Malignant transformation of a viral papilloma in a dog

The following are histopathology (H&E) sections of a solitary, exophytic papilliform skin mass that was surgically resected from the dorsum of a 1-year-old male Labrador Retriever.

Fig 1. Subgross view of the H&E section of the exophytic cutaneous mass. Most of the mass consists of papillomatous fronds of squamous epithelium associated with marked hyperkeratosis. If you look at the base of the mass however, you will see nests of squamous cells infiltrating the dermis (black arrow).
Fig 2. Close-up view of the solid nests of neoplastic squamous cells infiltrating the dermis (as indicated by the black arrow in Fig 1) and associated with a desmoplastic (fibrous) response (H&E, x100).
Fig 3. Close-up view of the more superficial component of the papillomatous mass. Cytopathic effects consistent with a viral aetiology in this case include hypergranulosis (increased/clumping of basophilic keratohyaline granules) and koilocytosis in which altered keratinocytes contain clear cytoplasm and pyknotic nuclei (blue arrow).

Final Diagnosis

Squamous cell carcinoma (ex-viral papilloma)


Cutaneous viral papillomas in dogs usually occur in dogs under two years of age and are caused by a papillomavirus. The majority of these tumours undergo regression over a course of weeks to months. In rare cases, malignant transformation to a squamous cell carcinoma can occur. In this case, although the clinical appearance was typical of a benign papilloma, the presence of invasive nests of squamous cells at the base of the tumour indicates malignant transformation. From a practical point of view, biopsy specimens of papillomatous lesions should therefore ideally include a deep margin so that this can be properly examined for any evidence of invasive behaviour/malignancy.

# STORED DATA
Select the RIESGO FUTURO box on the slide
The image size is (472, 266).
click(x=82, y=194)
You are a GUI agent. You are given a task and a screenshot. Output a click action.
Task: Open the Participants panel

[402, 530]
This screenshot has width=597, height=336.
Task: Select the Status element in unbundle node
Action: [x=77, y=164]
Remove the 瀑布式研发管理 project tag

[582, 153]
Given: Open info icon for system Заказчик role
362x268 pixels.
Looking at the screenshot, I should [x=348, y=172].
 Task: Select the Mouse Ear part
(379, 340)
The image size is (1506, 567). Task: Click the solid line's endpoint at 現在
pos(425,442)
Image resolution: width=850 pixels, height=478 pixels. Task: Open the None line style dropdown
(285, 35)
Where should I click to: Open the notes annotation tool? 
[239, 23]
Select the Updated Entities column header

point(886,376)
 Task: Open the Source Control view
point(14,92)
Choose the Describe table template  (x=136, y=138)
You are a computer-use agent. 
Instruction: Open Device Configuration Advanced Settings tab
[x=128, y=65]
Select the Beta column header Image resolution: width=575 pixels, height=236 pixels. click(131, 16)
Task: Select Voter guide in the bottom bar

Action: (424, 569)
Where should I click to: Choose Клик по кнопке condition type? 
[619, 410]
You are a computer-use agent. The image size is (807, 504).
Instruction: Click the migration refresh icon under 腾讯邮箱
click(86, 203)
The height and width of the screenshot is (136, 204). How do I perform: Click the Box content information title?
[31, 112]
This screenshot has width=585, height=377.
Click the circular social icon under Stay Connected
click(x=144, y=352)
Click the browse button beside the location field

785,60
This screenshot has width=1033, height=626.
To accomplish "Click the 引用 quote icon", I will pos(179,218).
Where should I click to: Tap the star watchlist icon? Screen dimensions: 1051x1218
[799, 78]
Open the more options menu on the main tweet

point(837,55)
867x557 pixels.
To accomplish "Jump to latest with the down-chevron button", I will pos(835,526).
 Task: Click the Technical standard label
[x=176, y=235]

# TASK A
From the papilloma case, write out the text between "The following are" and "dermis (black arrow).", inclusive.
# TASK B
According to the papilloma case, what causes cutaneous viral papillomas in dogs?
The entries can be set aside for this work.

# EXERCISE OUTPUT A
The following are histopathology (H&E) sections of a solitary, exophytic papilliform skin mass that was surgically resected from the dorsum of a 1-year-old male Labrador Retriever.

Fig 1. Subgross view of the H&E section of the exophytic cutaneous mass. Most of the mass consists of papillomatous fronds of squamous epithelium associated with marked hyperkeratosis. If you look at the base of the mass however, you will see nests of squamous cells infiltrating the dermis (black arrow).

# EXERCISE OUTPUT B
A papillomavirus.